- Title card
- Genre: Situation comedy
- Written by: Ian Curtis Oliver Lansley
- Directed by: Elliot Hegarty
- Starring: Chris O'Dowd Kevin Bishop Nina Sosanya Daniel Kaluuya O-T Fagbenle
- Composer: Tim Laws
- Country of origin: United Kingdom
- Original language: English
- No. of series: 1
- No. of episodes: 6

Production
- Executive producer: Saurabh Kakkar
- Producer: Izzy Mant
- Editor: Mark Davies
- Camera setup: Single-camera
- Running time: 22 min.

Original release
- Network: ITV2
- Release: 25 February – 1 April 2009

= FM (British TV series) =

2009 British television series

FM is a British sitcom which aired on ITV2, starring Chris O'Dowd, Kevin Bishop and Nina Sosanya. The series followed the lives of two DJs and their producer on their FM radio programme, "Skin 86.5 FM". The show also featured music from real-life artists and guest stars from the music industry.

The first episode aired on 25 February 2009 and the series ran for 6 episodes. It broadcast on Wednesdays at 22:30. The series launched with 213,000 viewers. The whole series was re-run on Friday 3 April from 22:00 until 01:00. On 13 April 2009 the series was released on DVD with a BBFC rating of 15.

==Cast and characters==

The main cast of FM, from left to right: Kevin Bishop as Dom Cox, Chris O'Dowd as Lindsay Carol, and Nina Sosanya as Jane Edwards

- Chris O'Dowd as Lindsay Carol
- Kevin Bishop as Dom Cox
- Nina Sosanya as Jane Edwards
- Ophelia Lovibond as Daisy
- O. T. Fagbenle as Topher Kiefer
- Oliver Lansley as Neil
- Daniel Kaluuya as Ades

==Production==
A pilot episode was made in 2006 for Channel 4 by Room 5 Productions, with Dean Lennox Kelly, Warwick Davis and Raquel Cassidy in the lead roles. ITV Studios began searching for funding from record companies and radio stations to produce a second series for the show, but to no avail, so only one season was made.

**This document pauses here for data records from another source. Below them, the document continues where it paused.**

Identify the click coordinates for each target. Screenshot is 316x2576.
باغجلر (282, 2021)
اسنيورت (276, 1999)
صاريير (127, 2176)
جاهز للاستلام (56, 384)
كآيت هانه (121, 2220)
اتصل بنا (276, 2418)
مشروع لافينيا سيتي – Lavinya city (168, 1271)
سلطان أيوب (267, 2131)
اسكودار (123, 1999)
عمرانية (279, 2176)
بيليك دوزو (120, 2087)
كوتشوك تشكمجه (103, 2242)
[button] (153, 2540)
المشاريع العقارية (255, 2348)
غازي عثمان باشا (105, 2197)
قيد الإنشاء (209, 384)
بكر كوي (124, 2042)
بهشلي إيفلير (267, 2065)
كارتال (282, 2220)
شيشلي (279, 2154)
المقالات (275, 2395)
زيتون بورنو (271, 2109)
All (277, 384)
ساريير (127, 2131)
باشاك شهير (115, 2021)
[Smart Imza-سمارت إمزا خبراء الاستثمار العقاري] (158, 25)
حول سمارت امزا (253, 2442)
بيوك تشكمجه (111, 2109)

This was the second time O'Dowd played a radio DJ; he had previously done this in the comedy movie The Boat That Rocked.

==Episodes==
In addition to the title being a theme for each episode, they are also all names of songs; continuing the shows music related subject matter. The songs from each title are "Last Night a DJ Saved My Life" by Indeep, "System Addict" by Five Star, "Return to Sender" by Elvis Presley, "Golden Lady" by Stevie Wonder, "Video Killed the Radio Star" by The Buggles, and "Blinded by the Light" by Manfred Mann's Earth Band.

List of FM episodes
| No. | Title | Directed by | Written by | Original release date |
| 1 | "Last Night a DJ Saved My Life" | Elliot Hegarty | Ian Curtis | 25 February 2009 |
In between putting on their daily radio show, Lindsay tries to reinvent himself as a superstar club DJ, Jane gets to the eighth date for the first time, and Dom is haunted by his boy-band past. Featuring an exclusive performance from Guillemots, plus guest appearances from Marianne Faithfull and Justin Hawkins.
| 2 | "System Addict" | Elliot Hegarty | Ian Curtis | 4 March 2009 |
The group try to stick to some new resolutions: Dom gives up booze, Jane gives up cigarettes, and Lindsay gives up giving up on girls. Featuring a performance by The Wombats, and guest appearance by Toyah Willcox.
| 3 | "Return to Sender" | Elliot Hegarty | Ian Curtis | 11 March 2009 |
Dom goes deaf, Jane is outed as a kleptomaniac, and Lindsay sends out an email that causes mayhem. Also features a guest performance by Ladyhawke.
| 4 | "Golden Lady" | Elliot Hegarty | Ian Curtis | 18 March 2009 |
Lindsay, Dom and Jane have very different experiences of awards season. Featuring Konnie Huq and The Subways.
| 5 | "Video Killed the Radio Star" | Elliot Hegarty | Ian Curtis, Oliver Lansley | 25 March 2009 |
When Lindsay is given the chance to move into TV, he finds the leap harder than expected. Jane suspects that runner Ades is flirting with her. And Dom gets ready for the annual radio industry pub quiz by insulting Tim Westwood and threatening Richard Bacon. Featuring guest stars Sarah Champion and Jamie Theakston, plus a performance by Sway.
| 6 | "Blinded by the Light" | Elliot Hegarty | Ian Curtis, Oliver Lansley | 1 April 2009 |
Lindsay finds his principles tested when he meets a gorgeous but talentless singer. Meanwhile, Dom is conflicted when he is offered a job at a rival station, and Jane meets her nemesis. Featuring a guest appearance by Oliver Chris and a performance by The Charlatans and Screaming Tea Party.